Communication in relationships only works when two people are responding to one another. But simply having a dialogue with your significant other does not necessarily mean that you are effectively communicating with them. Often times, we are unintentionally neglecting our partner or, perhaps, unintentionally neglecting ourselves. Both circumstances lead to poor communication.

In order to maintain effective communication in relationships, we must first understand how agreeable — or disagreeable — we are, for adjusting our level of agreeableness can help fix communication in a relationship.

High in Agreeableness

ENTITY Academy examines communication in relationships and the problems with being too agreeable.

Are you a kind and compassionate soul that puts others before yourself? Do you pride yourself on your empathy and ability to subdue conflict whenever it arises? If so, you are most likely high in agreeableness.

Agreeableness is one of the Big Five Personality Traits. It is a seemingly positive characteristic because it means that you care for those around you.

In relationships, agreeableness can shorten arguments and prevent immediate conflict. This is because the agreeable partner will often take the side of their loved one, often seeing their loved one’s side as the truth.

But although an agreeable person listens to their partner and makes their partner’s happiness their utmost priority, an agreeable person often forgets to listen to themselves.

In these circumstances, the agreeable person has neglected their own values and beliefs. Then, having lied to themselves, they will build up resentment for not having expressed their truth to their loved ones. And finally, whether because the agreeable partner is filled with resentment, or because their loved one suspects that they were not truthful in the first place, the conflict will resurface, oftentimes with enhanced problems.

Low in Agreeableness

ENTITY Academy examines communication in relationships and the problems with being too disagreeable.

Are you confrontational and domineering? Do you fight for your beliefs and values, denying any claim your opponent may have? If so, you are most likely low in agreeableness (disagreeable).

Disagreeable people have, in many circumstances, an advantage. With a strong sense of self, they can convince others that they are right. Not always caring how it will affect others, they know what they want and they go for it. And, oftentimes, they get it.

In a relationship, a disagreeable person will hold their ground, speaking their truth.
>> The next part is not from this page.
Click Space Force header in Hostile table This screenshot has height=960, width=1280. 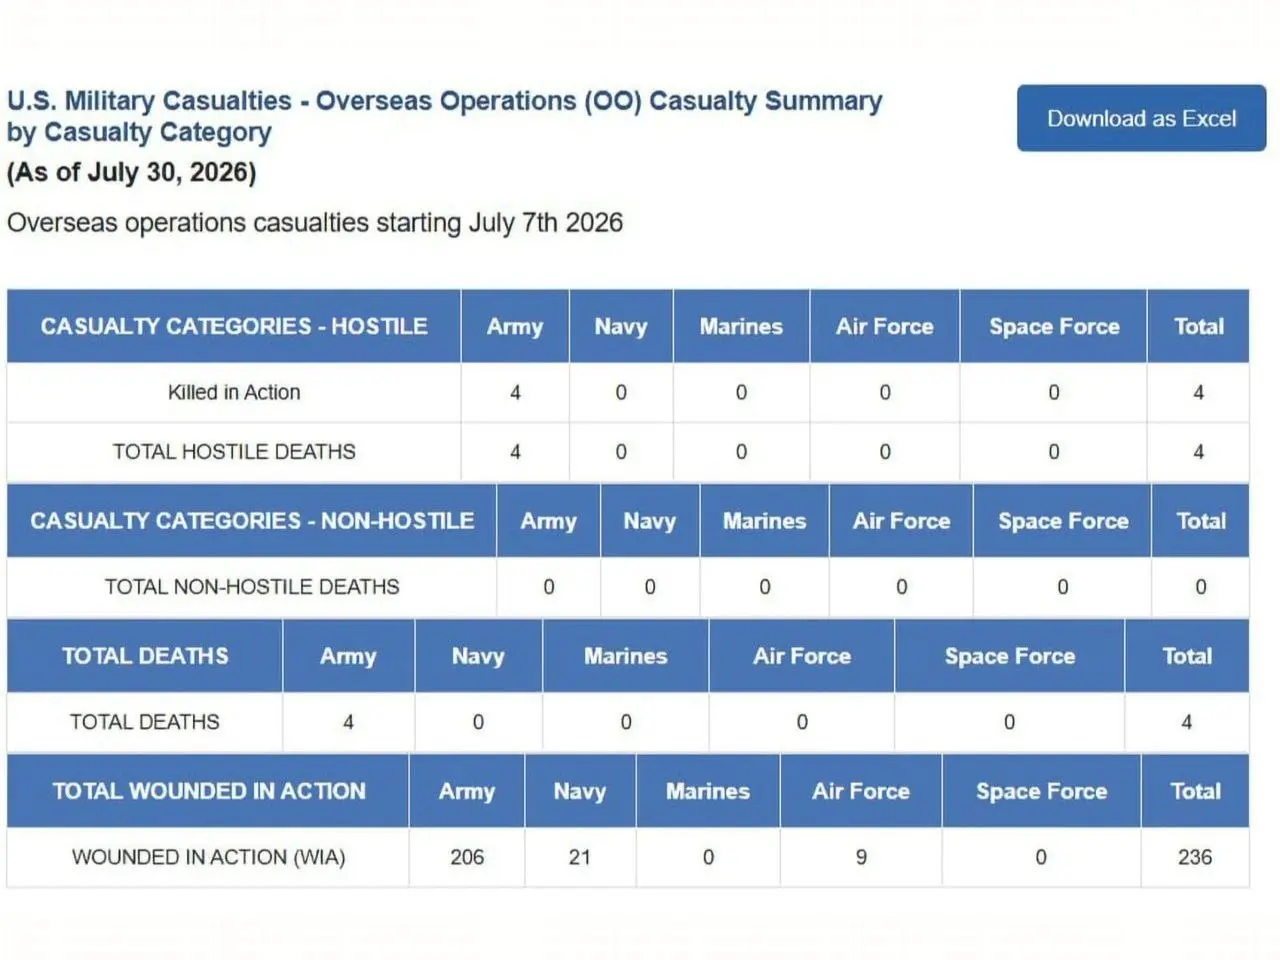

When they say something, they mean it and know they’re right when they’re saying it too. And if their loved one disagrees? They will argue harder, perhaps even hanging up the phone or leaving the restaurant.

But although a disagreeable person listens to their inner sense of truth, keeping their integrity, they often forget to listen to their partner.

In these circumstances, the disagreeable person may deny their partner’s side, even when their partner’s claims have validity. Here, rather than truly listening to their partner and considering their side, they shut it down, stopping the possibility of negotiation. When this happens, the disagreeable person’s partner feels unheard, disrespected and that no progress has been made.

Balanced Communication: Assertiveness

ENTITY Academy examines communication in relationships and the importance of being assertive.

When you’re high in agreeableness, you’re listening to your partner but not listening to yourself; when you’re low in agreeableness, you’re listening to yourself at the expense of your partner. So, if you’re high or low in agreeableness, how do you repair the broken line of communication in your relationship?

Assertiveness.

Assertiveness — a moderate level of agreeableness — means that you argue your own sense of truth while also taking your partner’s viewpoints into consideration. You are neither stubborn in your beliefs nor too easily swayed. You have a strong sense of your own sense of truth, but also believe that everyone you meet has something that they can teach you.

An assertive person is confident in themselves while open to change.

An assertive person is apt for effective communication.

If you recognize that you are high or low in agreeableness, you have taken the first step towards having effective communication in relationships. The importance of communication can’t be undervalued, for it is integral for a successful relationship. If you want to fix communication in a relationship, you must ensure that you are listening to your loved one while also staying true to yourself.

You must be assertive.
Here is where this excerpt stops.